* _EXERCISE GOAL_: Starting with the first line of the records and going on through the line with "(x=70, y=376)", rewrite those lines with "thumbs-up icon" changed to "heart icon" and everything else left as is. Leave the pictures out of your answer.

* _DATA SECTION_:
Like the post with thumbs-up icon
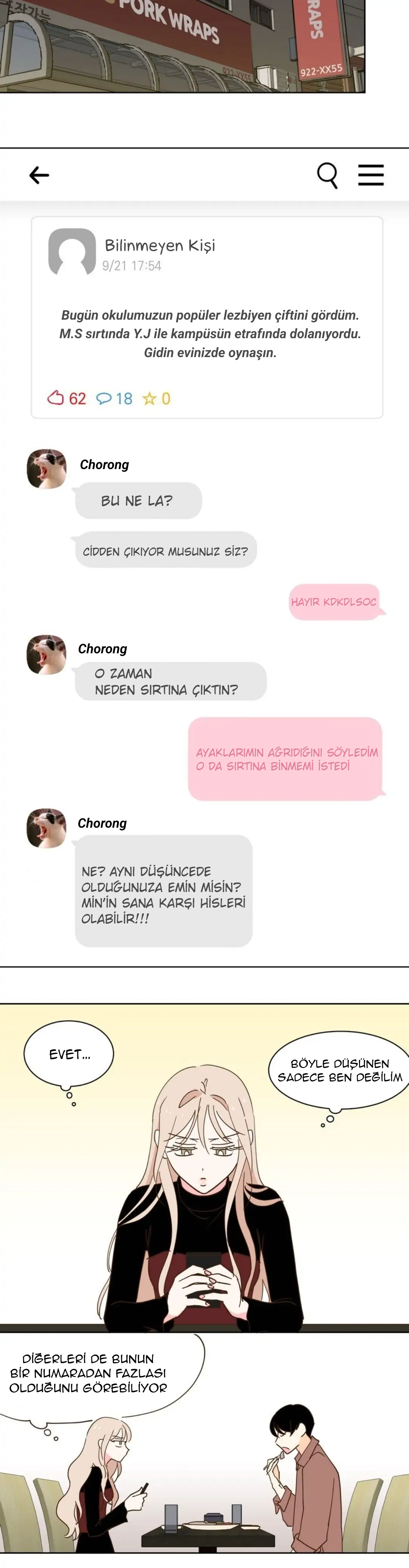The image size is (409, 1568). coord(55,398)
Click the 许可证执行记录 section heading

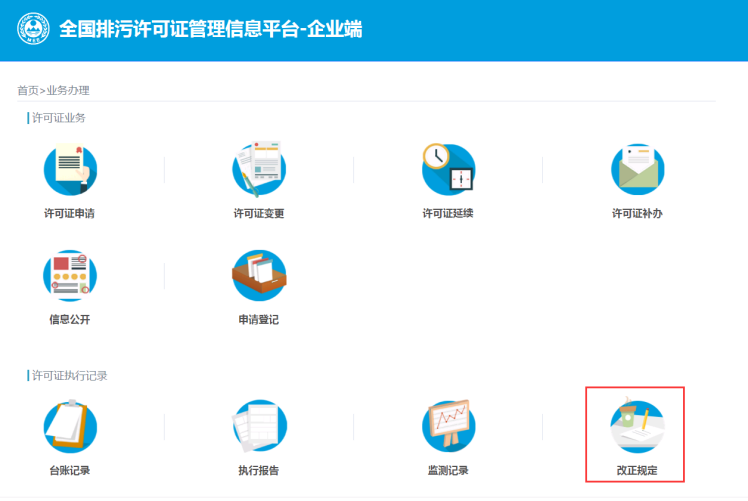(x=70, y=376)
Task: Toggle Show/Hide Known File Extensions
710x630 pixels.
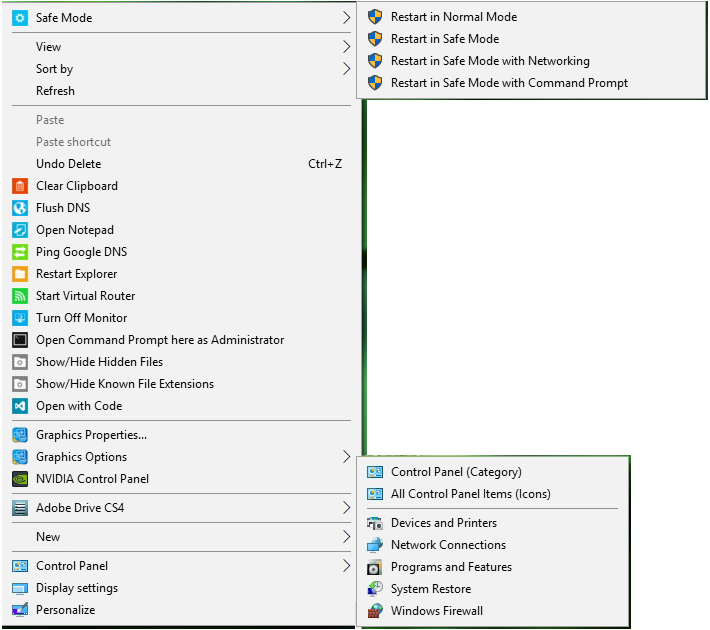Action: click(x=124, y=384)
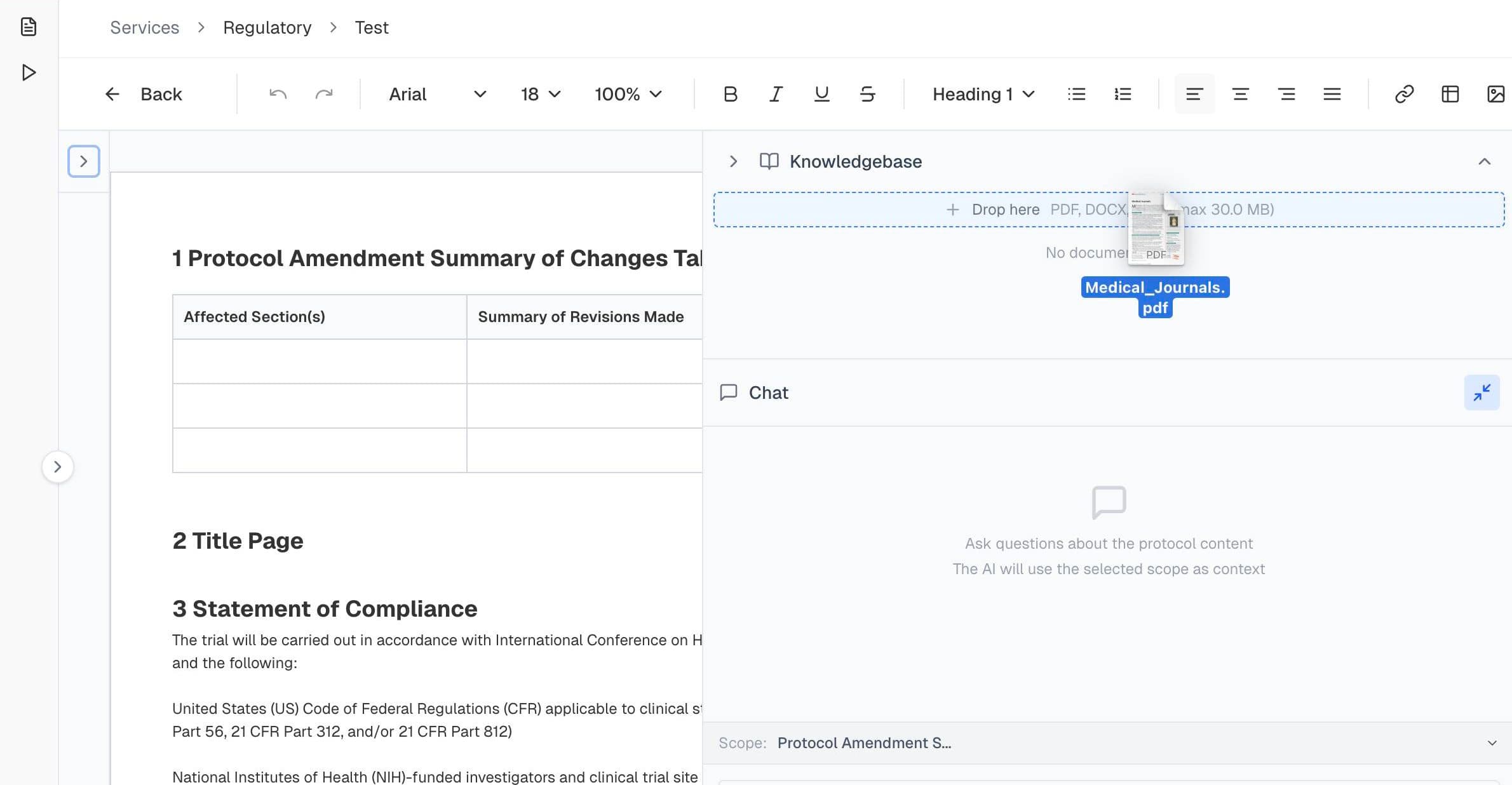Navigate to Services in the breadcrumb
The image size is (1512, 785).
(x=144, y=27)
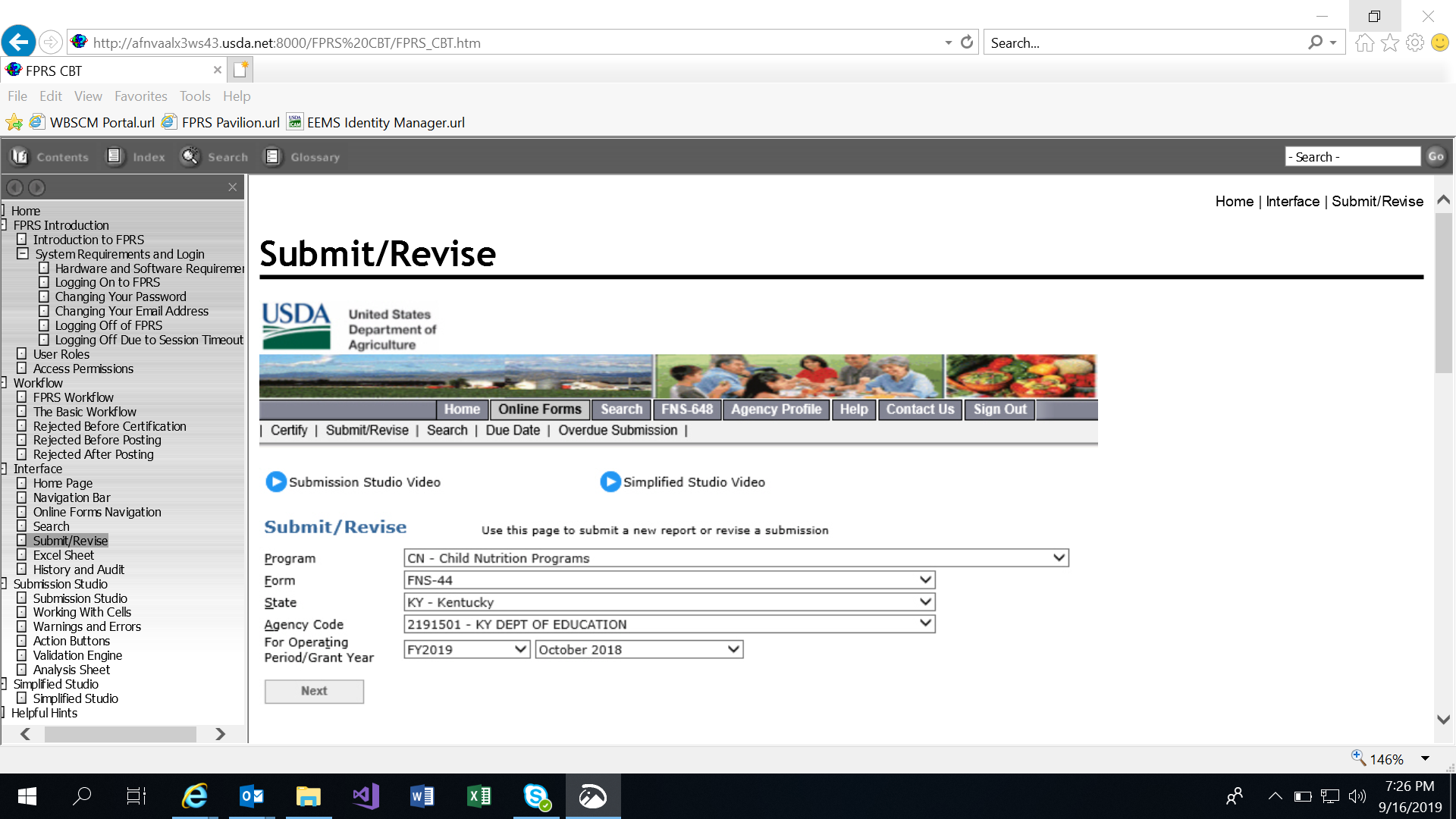The width and height of the screenshot is (1456, 819).
Task: Open the help Contents icon
Action: pyautogui.click(x=20, y=157)
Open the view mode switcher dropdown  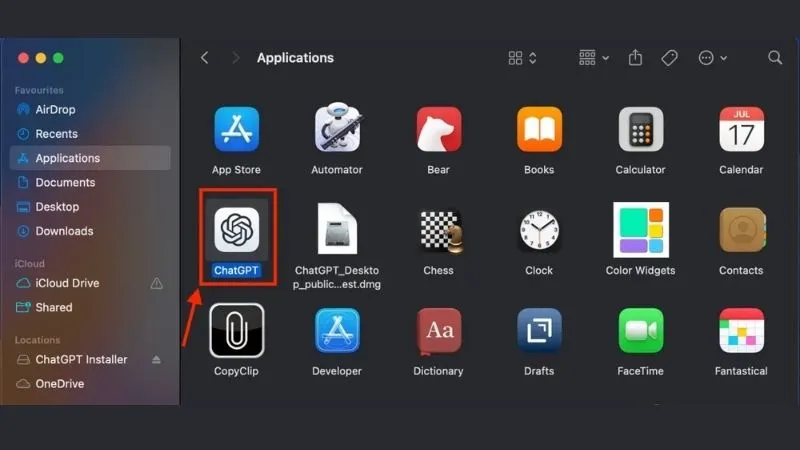[522, 58]
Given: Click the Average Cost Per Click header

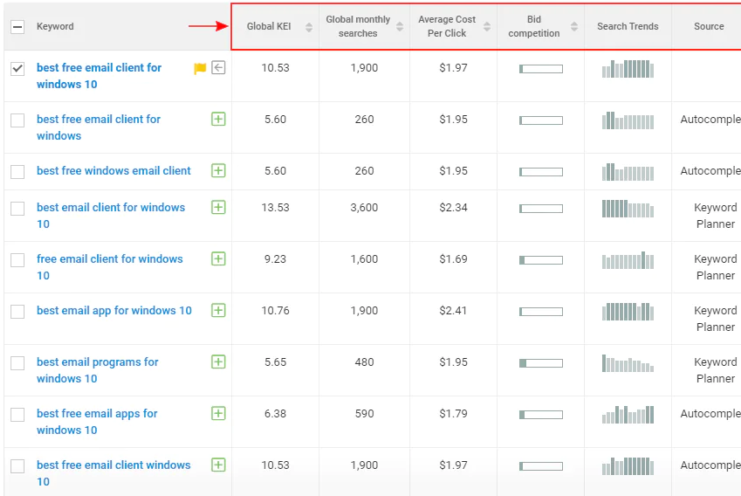Looking at the screenshot, I should pyautogui.click(x=447, y=26).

* _RESULT BELOW_:
Like the post with heart icon
The image size is (409, 1568). coord(55,398)
Click the 许可证执行记录 section heading

(x=70, y=376)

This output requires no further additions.